Name: In Defense of Defensive Programming
Rating: 3.6 (8274 reviews)
Author: bytebodger

[NOTE: In this article I reference a validation library that I wrote called allow. It's now in an NPM package that can be found here: https://www.npmjs.com/package/@toolz/allow]

My regular readers (both of them) know that I've written a lot about the integrity of values that are passed between different parts of an application. Sometimes, we add manual validations. Sometimes, these values aren't checked at all. Sometimes, we check them at compile time, but we assume they'll be correct at runtime (I'm looking dead at you, TypeScript).

Whatever the approach, I've only recently become aware that the term "defensive programming" is generally used as a pejorative by many programmers. My impression is that "defensive programming" is often interpreted as "jumping through a ridiculous number of hoops to validate data - data that probably doesn't really need to be validated at all." And I don't entirely disagree with this assessment. But I fear some may have become so averse to the idea of defensive programming that they don't recognize the other loopholes they're incorporating into their own code.

Basic Assumptions

Let's ensure that we're all on "the same page" here. I'm sure there are multiple definitions for defensive programming. So, for the sake of this article, this is the definition I'll be using:

Defensive Programming: The practice of treating all inputs to a program as "unknown" - hostile, even. This practice guards such inputs from the main application flow until they've been validated as conforming to the "expected" type/value/format.

I'm focusing on inputs. It would be possible to validate data within the same code block where it was defined. And such a practice would certainly be defensive. But it would also be extreme. And silly.

But inputs represent the strongest case for defensive programming. Because inputs come from... somewhere else. And you don't want this program to be aware of the inner workings of another program for it to do its business. You want this program to be a standalone unit. But if this program stands alone, then it must also assume that any input to the program is potentially hostile.

Validation Hell

This is where "defensive programming" becomes a dirty word. When we talk about validating all of our inputs, we fear it will lead to something like this:

const calculatePassAttemptsPerGame = (passAttempts = 0, gamesPlayed = 0) => {
  if (isNaN(passAttempts)) {
    console.log('passAttempts must be a number.');
    return;
  }
  if (isNaN(gamesPlayed)) {
    console.log('gamesPlayed must be a number.');
    return;
  }
  if (gamesPlayed === 0) {
    console.log('Cannot calculate attempts-per-game before a single game has been played.');
    return;
  } 
  return passAttempts / gamesPlayed;
}

The function has inputs.
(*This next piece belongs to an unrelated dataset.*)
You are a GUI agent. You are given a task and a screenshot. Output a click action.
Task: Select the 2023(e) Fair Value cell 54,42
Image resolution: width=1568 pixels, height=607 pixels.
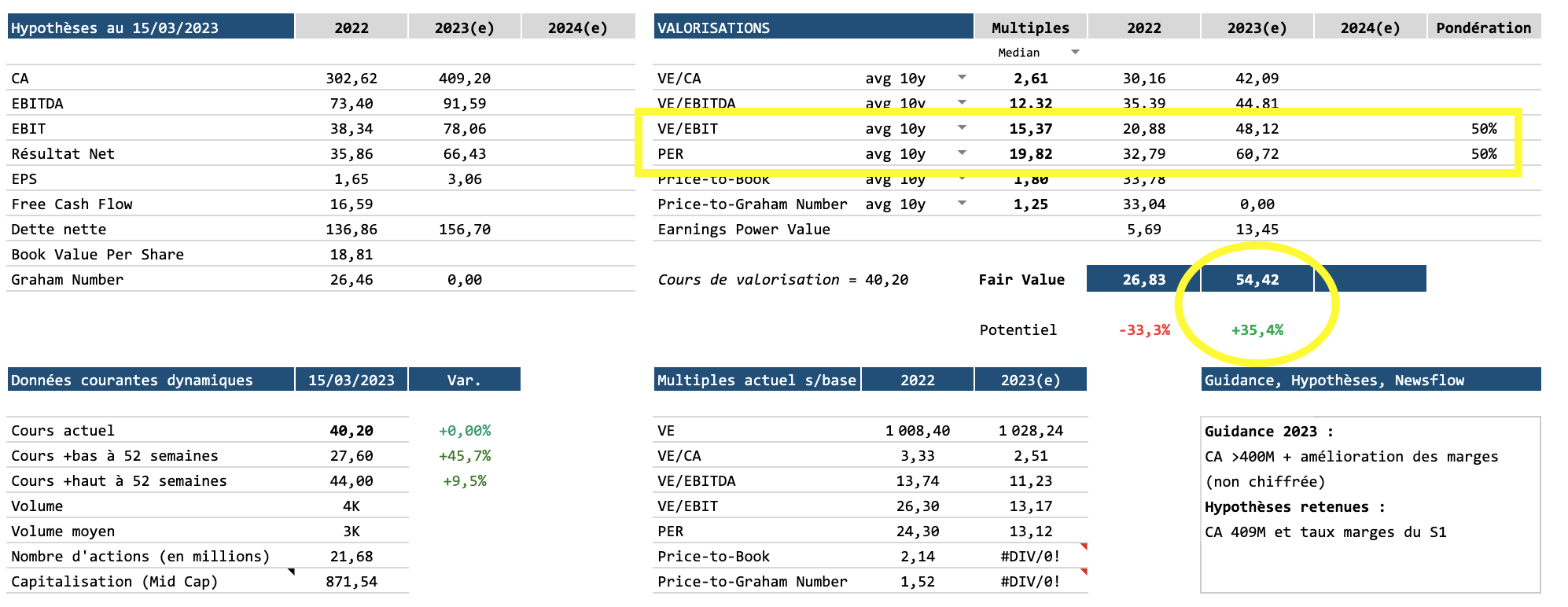point(1257,279)
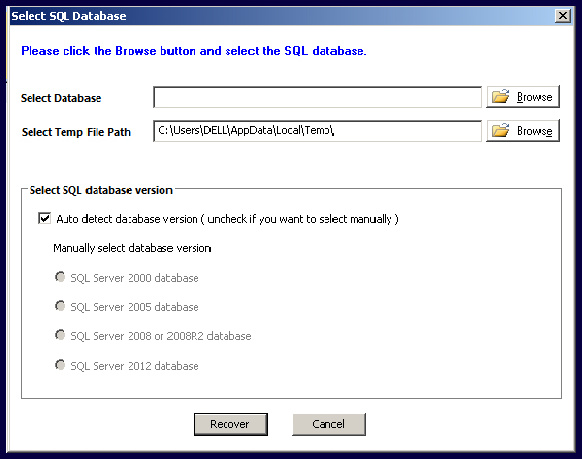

And the function shouldn't be aware of where those inputs originated. Therefore, from the perspective of the function, the inputs are all potentially dangerous.

That's why this function already has some significant baggage attached to it. We can't necessarily trust that passAttempts or gamesPlayed are numbers. Because passAttempts and gamesPlayed are inputs to this program. And if we feel the need to program "defensively", we end up stuffing extra validations inside our program.

Honestly, the validations shown above aren't even adequate, as far as I'm concerned. Because, while we're ensuring that the inputs are numbers. We're not validating that they're the right kind of numbers.

Think about this: If we're logging the pass attempts per game, does it make sense that either could be negative? Would it make sense if either of them are fractional?? I can't remember the last time a player threw 19.32 passes in a single game. I can't remember the last time a player played in -4 games. And if we want to ensure that our function is truly equipped to always provide the most logical returns, we should also ensure that it is always given the most logical inputs. So if we really wanted to go all-in on defensive programming techniques, we'd add even more validations to ensure that the inputs are non-negative integers.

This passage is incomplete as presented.